Collection entries:
** start **
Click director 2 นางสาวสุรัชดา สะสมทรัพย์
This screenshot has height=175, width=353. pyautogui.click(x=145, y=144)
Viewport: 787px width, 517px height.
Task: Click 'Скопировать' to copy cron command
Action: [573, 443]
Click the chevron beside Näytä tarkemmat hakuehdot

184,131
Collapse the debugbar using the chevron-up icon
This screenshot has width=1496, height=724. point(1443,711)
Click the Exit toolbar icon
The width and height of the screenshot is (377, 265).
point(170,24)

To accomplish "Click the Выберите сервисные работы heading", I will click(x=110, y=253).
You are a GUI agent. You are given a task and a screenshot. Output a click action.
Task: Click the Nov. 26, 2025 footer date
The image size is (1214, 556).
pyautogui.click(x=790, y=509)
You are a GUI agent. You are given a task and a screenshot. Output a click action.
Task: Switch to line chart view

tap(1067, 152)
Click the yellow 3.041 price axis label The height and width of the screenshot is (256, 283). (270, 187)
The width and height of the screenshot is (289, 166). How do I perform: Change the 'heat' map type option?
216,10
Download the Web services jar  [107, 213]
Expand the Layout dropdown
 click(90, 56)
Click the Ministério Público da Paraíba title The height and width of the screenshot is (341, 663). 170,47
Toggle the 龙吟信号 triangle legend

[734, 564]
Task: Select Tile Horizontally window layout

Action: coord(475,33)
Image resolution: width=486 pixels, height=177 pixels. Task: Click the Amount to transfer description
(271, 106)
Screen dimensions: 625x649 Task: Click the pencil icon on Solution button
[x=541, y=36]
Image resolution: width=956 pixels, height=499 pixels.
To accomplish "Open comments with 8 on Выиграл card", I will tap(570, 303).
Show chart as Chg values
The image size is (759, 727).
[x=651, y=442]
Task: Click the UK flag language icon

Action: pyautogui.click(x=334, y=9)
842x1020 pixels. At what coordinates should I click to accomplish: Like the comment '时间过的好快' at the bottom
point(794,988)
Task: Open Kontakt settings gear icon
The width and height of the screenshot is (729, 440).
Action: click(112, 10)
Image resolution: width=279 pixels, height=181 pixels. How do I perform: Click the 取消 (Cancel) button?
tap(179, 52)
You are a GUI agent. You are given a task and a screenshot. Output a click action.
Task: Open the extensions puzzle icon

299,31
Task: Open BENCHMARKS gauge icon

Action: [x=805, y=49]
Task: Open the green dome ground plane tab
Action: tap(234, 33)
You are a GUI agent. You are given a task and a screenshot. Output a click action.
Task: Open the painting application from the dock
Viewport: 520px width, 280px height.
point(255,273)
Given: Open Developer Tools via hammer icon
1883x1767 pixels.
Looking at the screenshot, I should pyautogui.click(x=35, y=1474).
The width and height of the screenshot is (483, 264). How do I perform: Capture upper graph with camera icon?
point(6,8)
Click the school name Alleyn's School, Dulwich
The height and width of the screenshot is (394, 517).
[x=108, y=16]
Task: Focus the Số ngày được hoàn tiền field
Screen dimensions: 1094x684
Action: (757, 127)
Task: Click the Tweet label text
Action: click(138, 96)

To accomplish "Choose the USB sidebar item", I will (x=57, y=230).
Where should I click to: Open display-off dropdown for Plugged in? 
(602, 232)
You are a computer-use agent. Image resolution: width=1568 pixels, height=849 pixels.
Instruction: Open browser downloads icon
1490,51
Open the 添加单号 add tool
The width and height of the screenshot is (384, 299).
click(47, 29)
** end **
_WHAT TO PRODUCE:_ Copy every one of the items above word for word.

_WRITTEN ANSWER:_
Click director 2 นางสาวสุรัชดา สะสมทรัพย์
This screenshot has height=175, width=353. pyautogui.click(x=145, y=144)
Viewport: 787px width, 517px height.
Task: Click 'Скопировать' to copy cron command
Action: [573, 443]
Click the chevron beside Näytä tarkemmat hakuehdot

184,131
Collapse the debugbar using the chevron-up icon
This screenshot has width=1496, height=724. point(1443,711)
Click the Exit toolbar icon
The width and height of the screenshot is (377, 265).
point(170,24)

To accomplish "Click the Выберите сервисные работы heading", I will click(x=110, y=253).
You are a GUI agent. You are given a task and a screenshot. Output a click action.
Task: Click the Nov. 26, 2025 footer date
The image size is (1214, 556).
pyautogui.click(x=790, y=509)
You are a GUI agent. You are given a task and a screenshot. Output a click action.
Task: Switch to line chart view

tap(1067, 152)
Click the yellow 3.041 price axis label The height and width of the screenshot is (256, 283). (270, 187)
The width and height of the screenshot is (289, 166). How do I perform: Change the 'heat' map type option?
216,10
Download the Web services jar  [107, 213]
Expand the Layout dropdown
 click(90, 56)
Click the Ministério Público da Paraíba title The height and width of the screenshot is (341, 663). 170,47
Toggle the 龙吟信号 triangle legend

[734, 564]
Task: Select Tile Horizontally window layout

Action: coord(475,33)
Image resolution: width=486 pixels, height=177 pixels. Task: Click the Amount to transfer description
(271, 106)
Screen dimensions: 625x649 Task: Click the pencil icon on Solution button
[x=541, y=36]
Image resolution: width=956 pixels, height=499 pixels.
To accomplish "Open comments with 8 on Выиграл card", I will tap(570, 303).
Show chart as Chg values
The image size is (759, 727).
[x=651, y=442]
Task: Click the UK flag language icon

Action: pyautogui.click(x=334, y=9)
842x1020 pixels. At what coordinates should I click to accomplish: Like the comment '时间过的好快' at the bottom
point(794,988)
Task: Open Kontakt settings gear icon
The width and height of the screenshot is (729, 440).
Action: click(112, 10)
Image resolution: width=279 pixels, height=181 pixels. How do I perform: Click the 取消 (Cancel) button?
tap(179, 52)
You are a GUI agent. You are given a task and a screenshot. Output a click action.
Task: Open the extensions puzzle icon

299,31
Task: Open BENCHMARKS gauge icon

Action: [x=805, y=49]
Task: Open the green dome ground plane tab
Action: tap(234, 33)
You are a GUI agent. You are given a task and a screenshot. Output a click action.
Task: Open the painting application from the dock
Viewport: 520px width, 280px height.
point(255,273)
Given: Open Developer Tools via hammer icon
1883x1767 pixels.
Looking at the screenshot, I should pyautogui.click(x=35, y=1474).
The width and height of the screenshot is (483, 264). How do I perform: Capture upper graph with camera icon?
point(6,8)
Click the school name Alleyn's School, Dulwich
The height and width of the screenshot is (394, 517).
[x=108, y=16]
Task: Focus the Số ngày được hoàn tiền field
Screen dimensions: 1094x684
Action: (757, 127)
Task: Click the Tweet label text
Action: click(138, 96)

To accomplish "Choose the USB sidebar item", I will (x=57, y=230).
Where should I click to: Open display-off dropdown for Plugged in? 
(602, 232)
You are a computer-use agent. Image resolution: width=1568 pixels, height=849 pixels.
Instruction: Open browser downloads icon
1490,51
Open the 添加单号 add tool
The width and height of the screenshot is (384, 299).
click(47, 29)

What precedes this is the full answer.